May (1**), Vishnu Ranganathan (1)
The main event in the diagenetic history of the Hartford basin was the
arrival of the rift-associated "heat wave" to its arkosic fill, in the
form of both high heat flow and diabase dikes, sills, and basalt flows
about 187 ± 3 Ma. Pre-heat-wave (or pre-basalt) diagenetic minerals
are widespread throughout the basin, and include hematite cement, quartz
and albite overgrowths, and minor euhedral rutile. This widespread distribution
suggests that they grew in a regime of generally downward-migrating meteoric
water. The silica, aluminum, and sodium needed to make these cements were
released probably by tropical weathering of the top of the arkose itself,
a few hundred meters overhead. The heat wave of which basalts and dikes
were part suddenly heated the basin, and radically determ ned the subsequent
diagenesis of the arkoses: (1) it drove pore-water convection through sills
and dikes and arkoses, erasing the earlier meteoric-water regime; (2) it
caused quick growth of post-basalt diagenetic minerals (chert and mosaic
albite cement, illite and chlorite cement, and fibrous laumontite cement
with bipyramidal quartz euhedra) mostly at localized occurrences, the "updrafts"

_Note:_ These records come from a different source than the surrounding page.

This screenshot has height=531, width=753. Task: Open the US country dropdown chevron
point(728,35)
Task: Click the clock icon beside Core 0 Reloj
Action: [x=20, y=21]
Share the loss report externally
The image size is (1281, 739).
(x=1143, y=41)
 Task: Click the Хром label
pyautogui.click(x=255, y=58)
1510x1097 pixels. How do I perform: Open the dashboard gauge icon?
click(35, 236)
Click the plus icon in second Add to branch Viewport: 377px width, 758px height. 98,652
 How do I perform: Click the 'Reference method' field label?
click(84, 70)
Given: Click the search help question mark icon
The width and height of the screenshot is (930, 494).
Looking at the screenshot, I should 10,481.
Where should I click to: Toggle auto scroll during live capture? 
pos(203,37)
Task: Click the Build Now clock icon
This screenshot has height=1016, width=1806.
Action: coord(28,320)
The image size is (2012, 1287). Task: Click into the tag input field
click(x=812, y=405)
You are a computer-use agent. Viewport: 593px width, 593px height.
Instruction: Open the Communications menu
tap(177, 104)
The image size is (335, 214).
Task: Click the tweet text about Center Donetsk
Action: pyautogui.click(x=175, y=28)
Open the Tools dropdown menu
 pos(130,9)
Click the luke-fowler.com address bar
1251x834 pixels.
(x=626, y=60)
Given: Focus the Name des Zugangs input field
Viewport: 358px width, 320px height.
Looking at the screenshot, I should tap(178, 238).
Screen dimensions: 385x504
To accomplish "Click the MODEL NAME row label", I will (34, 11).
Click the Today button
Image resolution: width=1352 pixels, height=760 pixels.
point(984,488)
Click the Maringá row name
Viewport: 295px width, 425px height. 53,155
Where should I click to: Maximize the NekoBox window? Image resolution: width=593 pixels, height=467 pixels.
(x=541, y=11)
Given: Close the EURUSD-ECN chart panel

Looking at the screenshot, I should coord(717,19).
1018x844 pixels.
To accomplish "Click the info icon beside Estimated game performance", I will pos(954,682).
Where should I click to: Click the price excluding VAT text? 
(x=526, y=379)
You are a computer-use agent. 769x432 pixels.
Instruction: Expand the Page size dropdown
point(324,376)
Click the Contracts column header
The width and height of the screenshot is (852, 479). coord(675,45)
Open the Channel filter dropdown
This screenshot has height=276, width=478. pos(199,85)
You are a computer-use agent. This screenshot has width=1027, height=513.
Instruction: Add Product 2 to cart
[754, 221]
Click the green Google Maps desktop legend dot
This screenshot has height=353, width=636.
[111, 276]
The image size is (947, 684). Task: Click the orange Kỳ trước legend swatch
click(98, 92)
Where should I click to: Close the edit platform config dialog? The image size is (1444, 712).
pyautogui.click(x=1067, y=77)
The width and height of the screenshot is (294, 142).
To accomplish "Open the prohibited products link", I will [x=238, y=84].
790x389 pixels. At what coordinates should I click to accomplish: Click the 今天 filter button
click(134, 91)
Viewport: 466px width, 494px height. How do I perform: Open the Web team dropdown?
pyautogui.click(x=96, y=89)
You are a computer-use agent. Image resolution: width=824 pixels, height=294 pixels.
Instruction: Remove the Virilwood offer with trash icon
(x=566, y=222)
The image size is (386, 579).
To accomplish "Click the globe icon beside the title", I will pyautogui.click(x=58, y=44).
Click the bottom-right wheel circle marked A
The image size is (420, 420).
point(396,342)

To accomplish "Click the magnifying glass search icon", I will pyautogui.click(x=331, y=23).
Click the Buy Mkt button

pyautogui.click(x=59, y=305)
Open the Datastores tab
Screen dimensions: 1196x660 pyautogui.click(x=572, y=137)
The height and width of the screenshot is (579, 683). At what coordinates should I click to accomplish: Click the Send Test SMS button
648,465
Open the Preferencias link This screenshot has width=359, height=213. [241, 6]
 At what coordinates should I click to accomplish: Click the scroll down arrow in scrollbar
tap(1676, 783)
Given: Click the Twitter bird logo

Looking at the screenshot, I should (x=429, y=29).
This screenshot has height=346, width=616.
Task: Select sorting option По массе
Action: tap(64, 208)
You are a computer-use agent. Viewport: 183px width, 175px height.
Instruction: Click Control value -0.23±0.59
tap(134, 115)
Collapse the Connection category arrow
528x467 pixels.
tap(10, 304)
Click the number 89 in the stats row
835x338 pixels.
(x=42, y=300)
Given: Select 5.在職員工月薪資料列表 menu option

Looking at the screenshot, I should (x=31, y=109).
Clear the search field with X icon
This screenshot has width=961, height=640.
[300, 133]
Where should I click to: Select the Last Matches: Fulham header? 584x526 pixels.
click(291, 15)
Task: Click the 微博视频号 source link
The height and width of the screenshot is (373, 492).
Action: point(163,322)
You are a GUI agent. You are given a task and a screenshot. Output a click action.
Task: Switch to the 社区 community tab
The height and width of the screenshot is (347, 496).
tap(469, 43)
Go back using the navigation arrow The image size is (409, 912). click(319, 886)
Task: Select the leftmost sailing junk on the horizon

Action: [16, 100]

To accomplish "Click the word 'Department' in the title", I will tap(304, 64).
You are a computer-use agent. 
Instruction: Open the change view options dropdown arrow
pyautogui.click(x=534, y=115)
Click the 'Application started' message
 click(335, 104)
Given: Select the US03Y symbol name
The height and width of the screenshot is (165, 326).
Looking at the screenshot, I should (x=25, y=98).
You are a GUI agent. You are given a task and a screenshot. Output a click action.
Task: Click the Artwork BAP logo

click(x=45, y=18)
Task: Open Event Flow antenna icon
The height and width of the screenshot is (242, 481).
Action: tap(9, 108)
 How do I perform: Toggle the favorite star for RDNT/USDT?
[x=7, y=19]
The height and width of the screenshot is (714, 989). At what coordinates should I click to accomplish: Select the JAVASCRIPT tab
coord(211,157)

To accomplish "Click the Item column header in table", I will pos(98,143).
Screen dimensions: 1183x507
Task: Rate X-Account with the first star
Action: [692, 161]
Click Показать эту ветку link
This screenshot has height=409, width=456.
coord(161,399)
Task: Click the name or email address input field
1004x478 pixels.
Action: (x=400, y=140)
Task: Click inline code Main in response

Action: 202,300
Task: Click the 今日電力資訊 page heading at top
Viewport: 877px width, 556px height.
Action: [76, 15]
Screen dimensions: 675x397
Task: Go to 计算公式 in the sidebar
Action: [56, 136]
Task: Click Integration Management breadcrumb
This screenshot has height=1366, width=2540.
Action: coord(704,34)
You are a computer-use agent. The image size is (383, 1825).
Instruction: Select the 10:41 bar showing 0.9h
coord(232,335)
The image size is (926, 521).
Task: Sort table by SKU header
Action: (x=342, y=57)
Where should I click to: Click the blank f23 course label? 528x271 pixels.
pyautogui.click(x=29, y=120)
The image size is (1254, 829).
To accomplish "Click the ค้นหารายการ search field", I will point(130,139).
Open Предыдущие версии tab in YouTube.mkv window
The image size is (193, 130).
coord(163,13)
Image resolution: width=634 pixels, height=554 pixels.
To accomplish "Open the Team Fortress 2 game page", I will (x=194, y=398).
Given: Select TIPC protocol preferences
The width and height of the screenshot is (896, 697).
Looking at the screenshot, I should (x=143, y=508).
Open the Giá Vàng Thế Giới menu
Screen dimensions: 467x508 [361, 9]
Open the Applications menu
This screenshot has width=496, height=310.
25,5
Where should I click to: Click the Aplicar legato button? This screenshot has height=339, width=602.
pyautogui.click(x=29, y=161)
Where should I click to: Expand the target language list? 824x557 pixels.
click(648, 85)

of pore-water convection cells; (3) it modified the texture of both quartz
and albite cements from overgrowth to microcrystalline; and (4) the dikes,
sills, and basalt flows probably provided much of the magnesium, ferrous
iron, potassium, and copper needed to make the illite + chlorite cement
and copper sulfide nodules found in the arkoses. The radiogenic age of
the illite cement from one locality i 180 (± 10) Ma, close to the
age of the basalts and dikes. This temporal proximity warrants linking
the growth of illite to the sudden heating and the igneous intrusion. High
18O content of the diagenetic illite suggests an origin from
relatively heavy water that could have been produced in surficial evaporative
environments of the rift basin, and that later sank. Combined petrographic,
K/Ar, geochemical, fission-track, and dynamic-modeling evidence and interpretations
lead to a generalized time-temperature profile for the basin.
Because of their distinctive tectono-thermal origin, rift basins probably
have a distinctive diagenetic history. The diagenesis and dynamics sketched
here for the Hartford rift basin, including some of the unusual mineralogical
and textural details in its arkoses, may apply to other rift basins.